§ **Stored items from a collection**
|---|

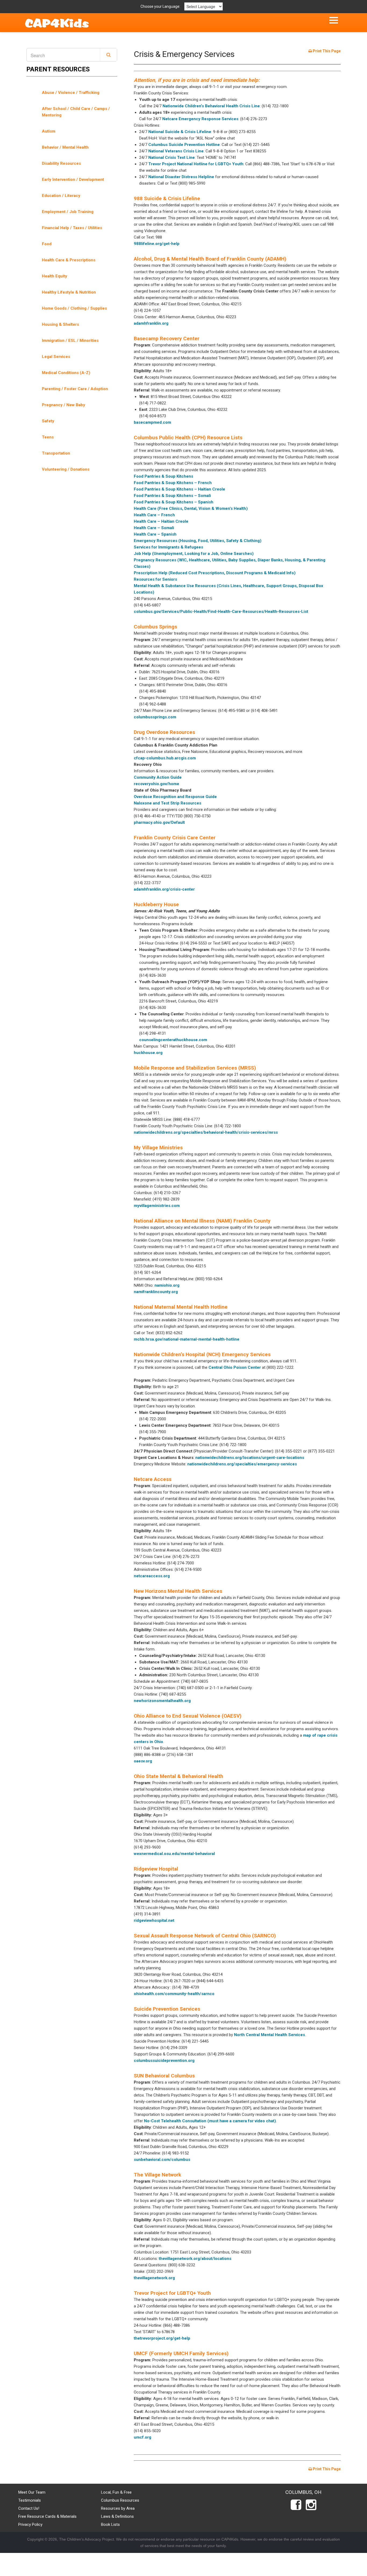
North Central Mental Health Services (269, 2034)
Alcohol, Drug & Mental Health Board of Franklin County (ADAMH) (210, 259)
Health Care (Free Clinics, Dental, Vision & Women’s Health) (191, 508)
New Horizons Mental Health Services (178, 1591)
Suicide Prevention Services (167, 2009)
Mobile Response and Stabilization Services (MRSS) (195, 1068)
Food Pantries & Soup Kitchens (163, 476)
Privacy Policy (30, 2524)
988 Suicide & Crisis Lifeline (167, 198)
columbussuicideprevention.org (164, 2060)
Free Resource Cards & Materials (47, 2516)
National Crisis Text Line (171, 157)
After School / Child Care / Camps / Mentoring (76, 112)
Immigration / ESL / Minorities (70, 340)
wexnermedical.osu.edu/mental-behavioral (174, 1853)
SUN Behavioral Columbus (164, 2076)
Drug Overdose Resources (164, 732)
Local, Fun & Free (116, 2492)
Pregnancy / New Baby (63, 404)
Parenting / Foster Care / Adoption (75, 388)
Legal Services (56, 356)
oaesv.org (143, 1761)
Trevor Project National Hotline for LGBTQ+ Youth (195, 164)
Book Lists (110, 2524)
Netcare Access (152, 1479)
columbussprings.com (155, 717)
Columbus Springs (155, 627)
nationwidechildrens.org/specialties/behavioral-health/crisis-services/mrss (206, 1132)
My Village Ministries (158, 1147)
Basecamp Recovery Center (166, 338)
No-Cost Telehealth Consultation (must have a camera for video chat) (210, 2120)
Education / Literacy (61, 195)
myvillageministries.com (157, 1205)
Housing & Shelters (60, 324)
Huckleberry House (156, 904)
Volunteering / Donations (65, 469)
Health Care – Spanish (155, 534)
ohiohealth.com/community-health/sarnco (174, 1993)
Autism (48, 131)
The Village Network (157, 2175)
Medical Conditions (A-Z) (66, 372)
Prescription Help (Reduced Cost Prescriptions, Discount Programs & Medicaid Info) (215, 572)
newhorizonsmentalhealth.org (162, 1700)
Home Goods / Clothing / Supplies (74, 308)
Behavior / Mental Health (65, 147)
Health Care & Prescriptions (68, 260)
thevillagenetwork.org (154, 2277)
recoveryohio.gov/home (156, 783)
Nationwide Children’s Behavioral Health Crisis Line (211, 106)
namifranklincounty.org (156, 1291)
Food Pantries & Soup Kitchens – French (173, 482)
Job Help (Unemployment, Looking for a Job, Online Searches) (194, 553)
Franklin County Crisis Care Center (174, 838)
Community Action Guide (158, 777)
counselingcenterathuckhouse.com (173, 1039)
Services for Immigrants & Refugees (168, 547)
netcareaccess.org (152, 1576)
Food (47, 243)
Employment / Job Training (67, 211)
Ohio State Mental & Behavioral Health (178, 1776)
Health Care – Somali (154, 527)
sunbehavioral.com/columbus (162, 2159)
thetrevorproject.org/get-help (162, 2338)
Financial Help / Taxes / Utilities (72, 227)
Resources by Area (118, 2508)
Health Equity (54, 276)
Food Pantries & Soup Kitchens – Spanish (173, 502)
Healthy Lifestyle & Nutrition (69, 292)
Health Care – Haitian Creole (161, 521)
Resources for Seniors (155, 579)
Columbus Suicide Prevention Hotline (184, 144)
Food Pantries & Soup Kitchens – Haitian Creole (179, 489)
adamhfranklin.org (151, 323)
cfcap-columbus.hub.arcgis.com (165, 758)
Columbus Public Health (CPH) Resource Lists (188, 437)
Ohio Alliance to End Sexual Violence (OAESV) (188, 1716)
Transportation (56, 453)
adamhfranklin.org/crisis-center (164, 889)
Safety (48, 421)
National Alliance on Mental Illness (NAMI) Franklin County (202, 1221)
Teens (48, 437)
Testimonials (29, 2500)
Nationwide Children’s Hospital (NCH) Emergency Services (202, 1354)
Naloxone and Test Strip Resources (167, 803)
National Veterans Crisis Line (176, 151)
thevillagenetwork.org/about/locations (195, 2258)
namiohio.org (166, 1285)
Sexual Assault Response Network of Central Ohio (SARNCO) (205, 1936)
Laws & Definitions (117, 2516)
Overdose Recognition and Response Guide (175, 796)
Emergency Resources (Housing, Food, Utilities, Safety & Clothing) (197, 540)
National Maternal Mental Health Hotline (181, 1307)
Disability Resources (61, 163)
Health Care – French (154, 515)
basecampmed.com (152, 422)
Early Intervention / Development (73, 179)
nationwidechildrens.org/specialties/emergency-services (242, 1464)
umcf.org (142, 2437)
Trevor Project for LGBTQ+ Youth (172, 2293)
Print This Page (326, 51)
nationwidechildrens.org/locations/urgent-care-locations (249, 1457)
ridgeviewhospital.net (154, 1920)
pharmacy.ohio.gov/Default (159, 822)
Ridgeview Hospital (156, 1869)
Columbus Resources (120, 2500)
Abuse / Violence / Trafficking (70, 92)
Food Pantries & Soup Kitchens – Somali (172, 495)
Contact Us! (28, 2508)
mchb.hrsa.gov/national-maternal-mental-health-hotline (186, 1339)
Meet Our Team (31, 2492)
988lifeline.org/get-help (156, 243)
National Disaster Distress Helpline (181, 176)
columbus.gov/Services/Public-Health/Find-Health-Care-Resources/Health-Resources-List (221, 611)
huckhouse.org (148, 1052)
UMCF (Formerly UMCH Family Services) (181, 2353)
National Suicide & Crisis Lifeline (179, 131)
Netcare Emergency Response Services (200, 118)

|---|

§ **Task**
Bring together every line in the entries that holds the string "specialties".

§ **Result of the task**
nationwidechildrens.org/specialties/behavioral-health/crisis-services/mrss (206, 1132)
nationwidechildrens.org/specialties/emergency-services (242, 1464)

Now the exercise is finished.